For people with type 2 diabetes, foods that contain fiber are also especially important. There are many benefits to increasing the fiber in your diet. Foods rich in fiber must be chewed properly, which means things are already beginning to slow down, digestion-wise. Fiber also helps people to feel full. And in terms of blood glucose, these plant fibers often are intertwined the starches that are to be digested, meaning they allow your body to take up carbohydrates at a less explosive pace than you get from white bread or white rice, for instance. This means that blood sugar levels and insulin levels remain more stable.

Omega 3 fatty acids have a favorable affect on some of the risk factors that are associated with heart disease. They can help normalize the fats, or lipids, that circulate in the bloodstream and also seem to help keep the lining of the body’s many arteries healthy. While fish oils alone will not cure you of diabetes, these oils are healthy in a number of ways and can be particularly beneficial to those with diabetes and its associated problems of metabolism. Sources of omega 3 fatty acids include cold-water fish, like tuna, salmon and trout. Dark leafy vegetables, including lettuce, also provide these healthy nutrients. Finally, today omega 3s are also added to many different products such as peanut butter and spreadable butter alternatives.

Diabetes Foods To Avoid:

Trans fats, saturated fats and sugars usually rank highly on the list of things to avoid, but people with type 2 diabetes should also be examining their meat intake and how much protein is on their plate.

Most of us get far more protein than we need in a given day. People who have diabetes, in particular, should watch their consumption of excessive protein because they are at risk for having weaker kidneys. Too much protein means the kidneys have to work harder.

On the other hand, too little protein is also not a good thing. Proteins help to stabilize levels of blood sugar because they are slower to digest. They also give you a sense of fullness. Lean meats and eggs are good sources of protein.

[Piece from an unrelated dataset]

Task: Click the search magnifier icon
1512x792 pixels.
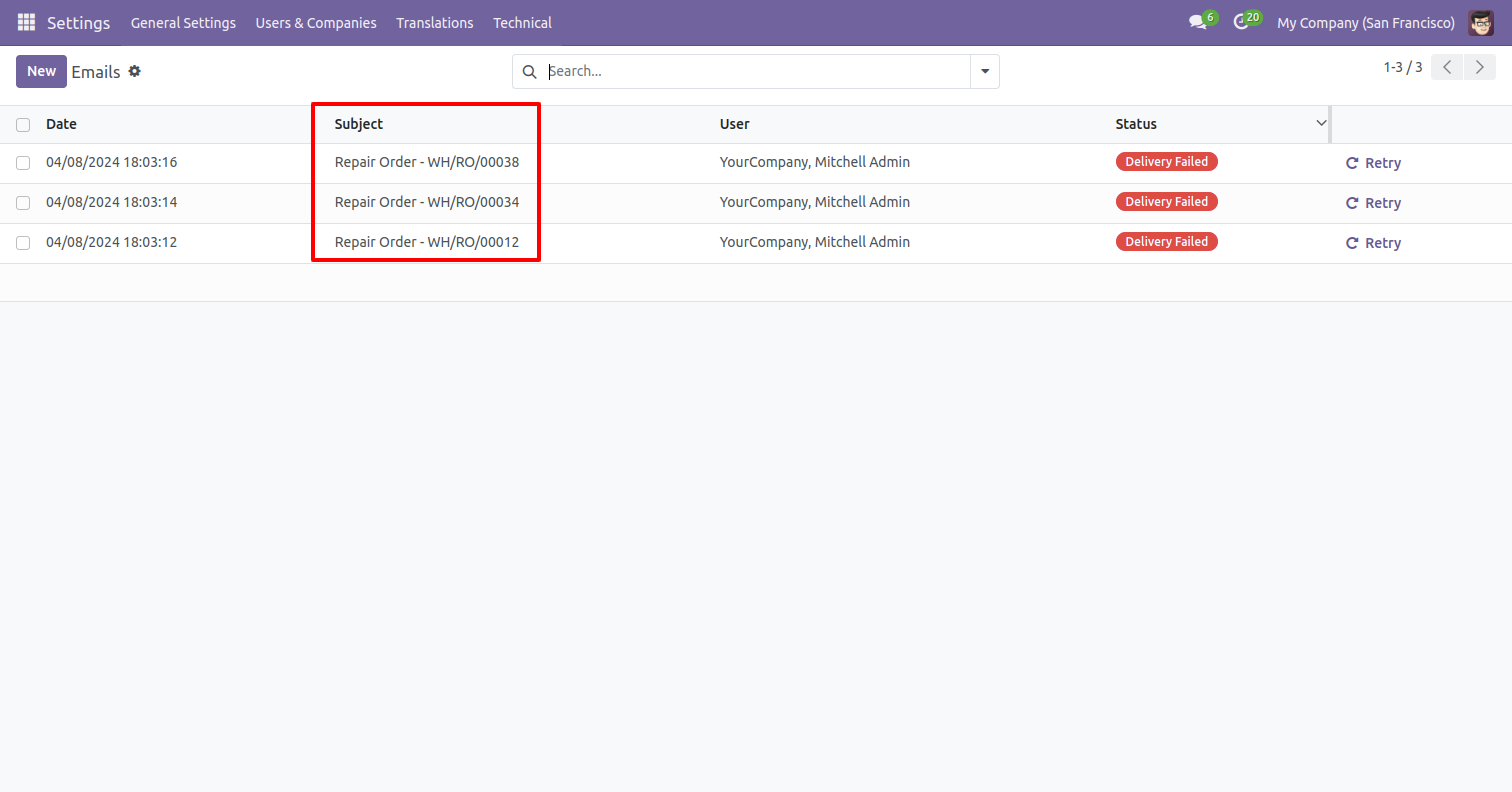Action: (530, 72)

So, what is the right amount of protein? Many nutritionists speak of the “deck of cards” concept for healthy adults, in regard to the appropriate size of a piece of meat. If your portion is bigger than a deck of cards, you are getting more than 3 ounces of meat, or about 25g of protein.

The bottom line from the American Diabetes Association is that meats do not contain carbohydrate so they do not raise blood glucose levels, however a balanced meal plan usually has only about 2-5 ounces of meat. If using the plate method of diabetes menu planning, your high-protein portion would be only about ¼ of the plate.